### WORK TASK
Answer these questions from the merchant cash advance article.
(a) On what date was the article published?
(b) What term does the article use for the daily or weekly percentage of sales that repays the advance?
(c) In the simple example, what total amount is owed on the $100,000 received?

### DOCUMENT EXCERPT
****

What Is a Merchant Cash Advance?

Learn how merchant cash advances work in Canada—factor rates, holdbacks, costs, pros/cons, and lower-cost alternatives you can consider.
What Is a Merchant Cash Advance?
Written by
Alec Whitten
Published on
September 1, 2025

Quick definition

A merchant cash advance (MCA) is not a traditional loan. It’s typically a purchase of your future receivables: you receive a lump sum today and repay a fixed total amount via a daily or weekly percentage of your sales (the “holdback”). See our overview: Merchant Cash Advance.

How an MCA works (simple example)

  • You receive $100,000.

  • Your agreement uses a factor rate of 1.30 → you owe $130,000 in total.

  • The funder takes a fixed % of your daily deposits (e.g., 10%). Busy days pay more, slow days less, until $130,000 is collected.

  • There’s no amortization and typically no fixed end date—the finish line depends on your sales velocity.

****

### INFORMATION
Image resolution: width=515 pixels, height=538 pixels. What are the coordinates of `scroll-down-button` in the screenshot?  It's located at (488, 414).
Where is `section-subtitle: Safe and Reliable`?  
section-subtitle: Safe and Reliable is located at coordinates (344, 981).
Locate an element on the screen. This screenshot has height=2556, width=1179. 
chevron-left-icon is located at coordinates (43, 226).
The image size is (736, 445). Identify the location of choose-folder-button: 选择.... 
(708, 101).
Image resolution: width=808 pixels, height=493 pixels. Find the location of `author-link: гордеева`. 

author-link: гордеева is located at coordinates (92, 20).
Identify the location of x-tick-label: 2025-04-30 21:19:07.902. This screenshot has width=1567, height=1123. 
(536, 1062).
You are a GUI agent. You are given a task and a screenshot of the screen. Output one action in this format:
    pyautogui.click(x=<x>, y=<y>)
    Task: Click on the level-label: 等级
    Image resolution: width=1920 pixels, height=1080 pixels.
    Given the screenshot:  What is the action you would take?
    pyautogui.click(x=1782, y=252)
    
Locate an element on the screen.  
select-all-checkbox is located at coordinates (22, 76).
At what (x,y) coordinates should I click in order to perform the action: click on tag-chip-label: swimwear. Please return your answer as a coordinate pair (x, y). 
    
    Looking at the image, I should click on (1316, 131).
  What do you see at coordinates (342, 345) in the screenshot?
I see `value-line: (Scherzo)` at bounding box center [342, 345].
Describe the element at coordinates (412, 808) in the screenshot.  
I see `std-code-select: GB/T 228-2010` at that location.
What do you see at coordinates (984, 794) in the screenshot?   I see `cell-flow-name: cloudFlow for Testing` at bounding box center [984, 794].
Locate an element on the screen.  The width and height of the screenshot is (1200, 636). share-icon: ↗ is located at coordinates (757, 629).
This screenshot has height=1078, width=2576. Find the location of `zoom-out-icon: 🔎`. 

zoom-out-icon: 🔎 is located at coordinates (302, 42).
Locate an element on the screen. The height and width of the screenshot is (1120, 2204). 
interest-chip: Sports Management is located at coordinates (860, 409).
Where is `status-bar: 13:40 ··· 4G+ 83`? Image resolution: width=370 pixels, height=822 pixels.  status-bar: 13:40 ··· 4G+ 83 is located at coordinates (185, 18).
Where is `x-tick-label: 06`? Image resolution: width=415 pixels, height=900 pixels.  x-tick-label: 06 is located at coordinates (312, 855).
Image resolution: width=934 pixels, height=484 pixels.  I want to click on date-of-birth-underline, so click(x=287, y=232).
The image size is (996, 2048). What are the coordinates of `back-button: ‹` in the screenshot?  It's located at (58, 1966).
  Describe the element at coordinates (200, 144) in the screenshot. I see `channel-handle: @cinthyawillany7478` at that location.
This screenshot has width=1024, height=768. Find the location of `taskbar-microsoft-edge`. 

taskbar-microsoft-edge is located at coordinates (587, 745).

****

### SOLVED PROBLEM
(a) September 1, 2025
(b) The holdback
(c) $130,000